Founder of Investigative Chinese News Outlet Passes Away

Founder of Investigative Chinese News Outlet Passes Away
The Southern Weekly at a newsstand in Guangzhou on Jan. 10, 2013. STR/AFP via Getty Images
Danella Pérez Schmieloz
Updated:
The founder of China’s Southern Weekly, a Guangdong province-based paper known for its investigative journalism on social issues and its refusal to be a mere echo of Chinese Communist Party (CCP) propaganda, passed away earlier this month.
Zuo Fang died of illness at the age of 86 on Nov. 3, in Guangzhou City, according to Southern Weekly, where he was a former editor-in-chief.
Though Zuo was a member of the CCP, he believed that journalism should present readers with ideas like democracy and science, reported the New York Times on Nov. 11. Before the Southern Weekly, Chinese newspapers merely parroted the regime’s line, ever since the CCP took the country over through violent revolution in 1949.
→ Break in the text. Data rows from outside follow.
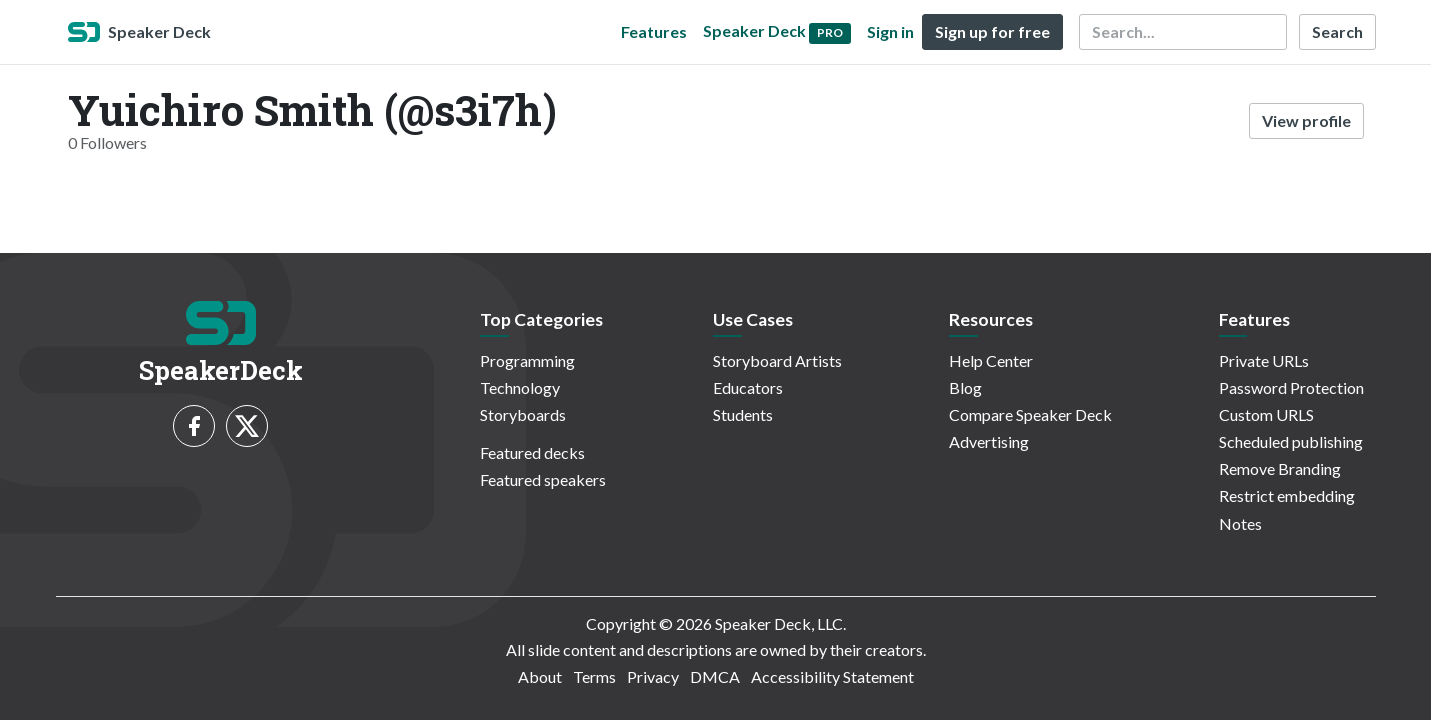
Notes (1240, 523)
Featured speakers (543, 479)
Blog (965, 387)
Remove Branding (1280, 468)
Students (743, 414)
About (540, 676)
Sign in (890, 31)
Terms (594, 676)
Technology (520, 387)
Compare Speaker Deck (1030, 414)
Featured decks (532, 452)
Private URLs (1264, 360)
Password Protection (1291, 387)
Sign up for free (992, 31)
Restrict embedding (1287, 495)
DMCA (715, 676)
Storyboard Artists (777, 360)
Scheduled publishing (1291, 441)
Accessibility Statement (832, 676)
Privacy (653, 676)
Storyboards (523, 414)
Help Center (991, 360)
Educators (748, 387)
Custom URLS (1266, 414)
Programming (527, 360)
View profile (1306, 120)
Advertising (989, 441)
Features (654, 31)
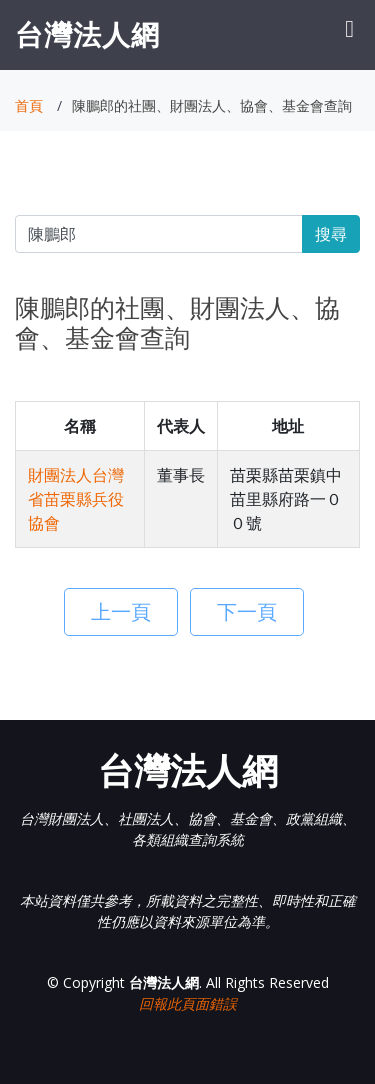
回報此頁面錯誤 (188, 1003)
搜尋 (331, 234)
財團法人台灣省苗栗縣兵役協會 (76, 499)
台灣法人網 (87, 34)
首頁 (29, 105)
The Southern Weekly began in 1984 as a sister publication of the Nanfang Daily, a mouthpiece of the provincial committee of the CCP in Guangdong, where Zuo worked as an editor.

Despite the Southern Weekly being a state-run paper, it became popular as a liberal-leaning outlet with investigative reports on minorities, like migrants, protesters, and government petitioners.

The rise of the paper occurred during a time of positive reforms that took place in China during the 1990s. However, the Weekly was not fully independent, as it was constrained in its freedom of speech—as are all Chinese publicly or privately-owned media outlets—and did not directly question the regime.

Zuo later officially retired in 1995 but went on working for a couple of years after.

However, in 1999, the CCP began widespread persecution against spiritual beliefs and undermined its own political and judicial reforms.

Censorship increased in late 2012 when Chinese leader Xi Jinping took power and started to campaign for more centralized control over the media.

Even though Southern Weekly had been able to weather political circumstances in the past, it did not manage to resist tightening censorship.

In January 2013, Tuo Zhen, then director of the Propaganda Department of Guangdong Province, changed the New Year’s greeting in the Chinese newspaper Southern Weekly from “Chinese Dream, Constitutional Dream” to “We Are Closer to Our Dream Than Ever.”

Over 50 former editors and reporters of the Weekly protested Tuo’s action in an open letter, accusing him of “making an unnecessary revision”. The editorial staff then went on strike and many supporters gathered outside Southern Weekly’s headquarters in Guangdong, calling for Tuo’s resignation.

This incident prompted authorities to suppress public opinion and proceeded to restructure the paper’s management.

Nowadays, the Southern Weekly is mainly operating as a CCP mouthpiece.